# DATA SUPPLIED
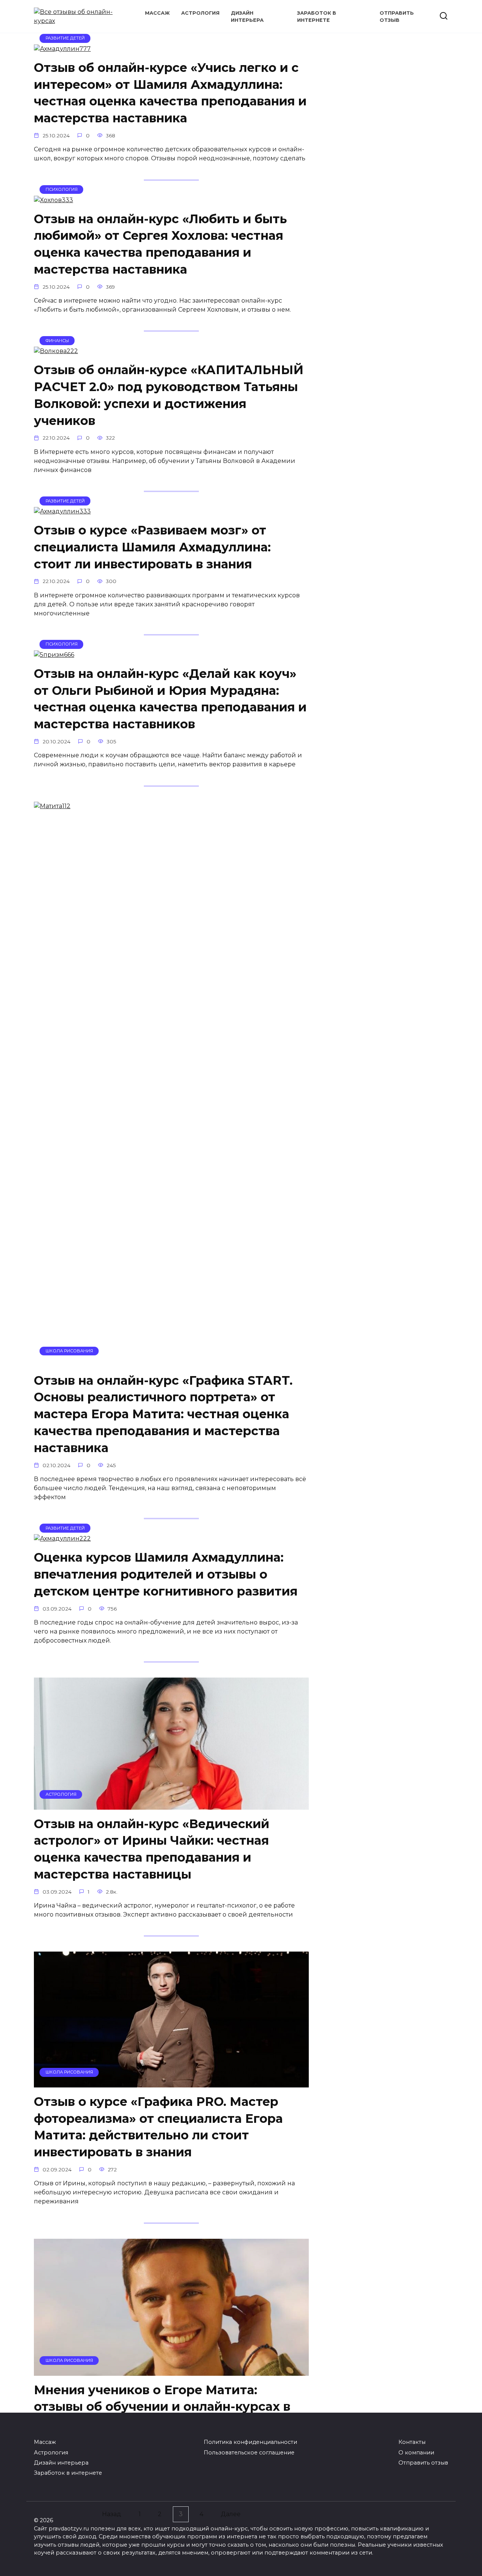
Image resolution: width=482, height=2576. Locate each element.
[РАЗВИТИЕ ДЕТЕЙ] (62, 48)
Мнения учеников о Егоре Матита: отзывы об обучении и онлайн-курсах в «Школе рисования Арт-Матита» (162, 2407)
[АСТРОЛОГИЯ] (171, 1805)
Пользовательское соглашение (249, 2452)
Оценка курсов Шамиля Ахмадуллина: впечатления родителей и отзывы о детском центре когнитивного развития (165, 1574)
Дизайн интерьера (61, 2462)
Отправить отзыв (423, 2462)
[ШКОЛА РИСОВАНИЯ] (171, 1361)
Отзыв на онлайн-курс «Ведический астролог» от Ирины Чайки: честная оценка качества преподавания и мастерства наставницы (151, 1849)
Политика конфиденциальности (250, 2442)
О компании (416, 2452)
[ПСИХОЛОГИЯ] (53, 200)
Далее (231, 2514)
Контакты (412, 2442)
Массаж (157, 13)
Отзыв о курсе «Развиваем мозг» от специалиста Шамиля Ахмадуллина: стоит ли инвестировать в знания (152, 547)
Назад (111, 2514)
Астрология (200, 13)
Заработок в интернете (68, 2472)
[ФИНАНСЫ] (56, 351)
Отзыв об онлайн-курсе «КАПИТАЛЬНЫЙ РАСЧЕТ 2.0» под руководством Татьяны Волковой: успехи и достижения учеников (169, 395)
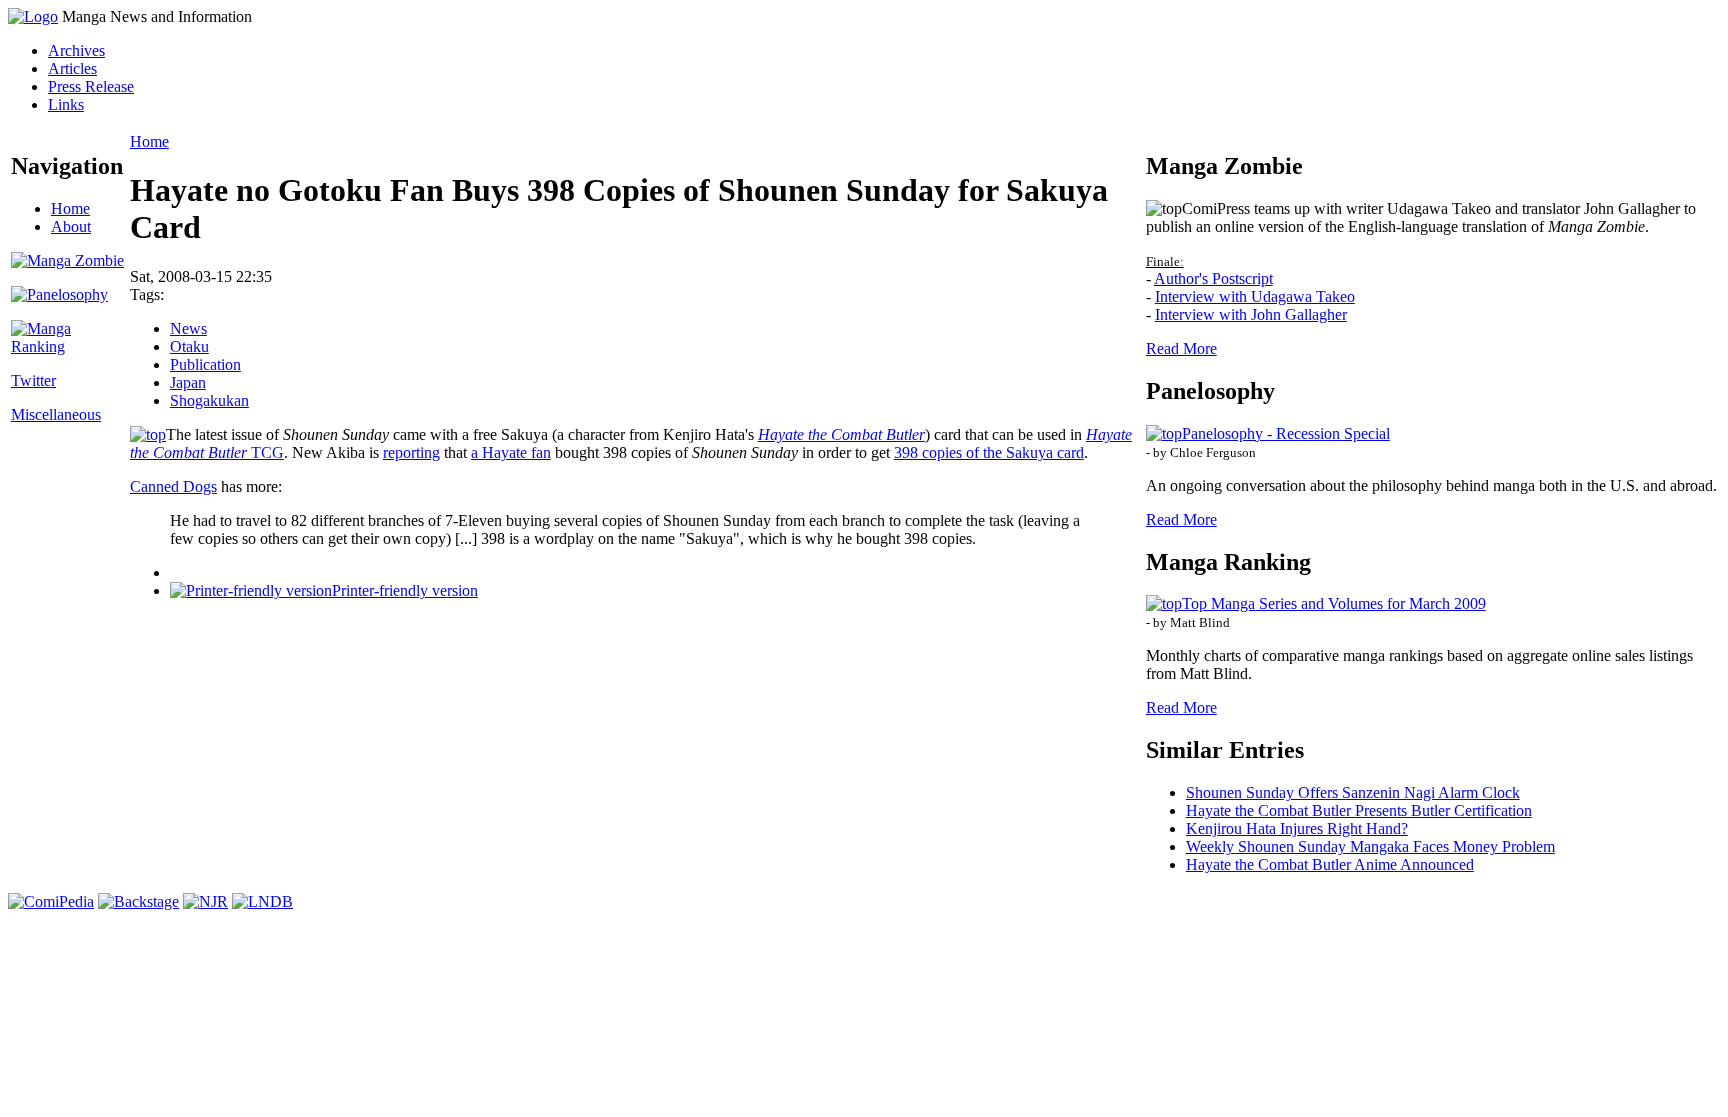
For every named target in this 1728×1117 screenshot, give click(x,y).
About (71, 226)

# EXERCISE
Reproduce the final stretch of lines exactly: the line containing "Дизайн интерьера (61, 2462)" through the last line of the data, both included. Pictures do not belong in the copy.

# EXERCISE RESPONSE
Дизайн интерьера (61, 2462)
Отправить отзыв (423, 2462)
[ШКОЛА РИСОВАНИЯ] (171, 1361)
Отзыв на онлайн-курс «Ведический астролог» от Ирины Чайки: честная оценка качества преподавания и мастерства наставницы (151, 1849)
Политика конфиденциальности (250, 2442)
О компании (416, 2452)
[ПСИХОЛОГИЯ] (53, 200)
Далее (231, 2514)
Контакты (412, 2442)
Массаж (157, 13)
Отзыв о курсе «Развиваем мозг» от специалиста Шамиля Ахмадуллина: стоит ли инвестировать в знания (152, 547)
Назад (111, 2514)
Астрология (200, 13)
Заработок в интернете (68, 2472)
[ФИНАНСЫ] (56, 351)
Отзыв об онлайн-курсе «КАПИТАЛЬНЫЙ РАСЧЕТ 2.0» под руководством Татьяны Волковой: успехи и достижения учеников (169, 395)
For every named target in this 1728×1117 screenshot, give click(x,y).
About (71, 226)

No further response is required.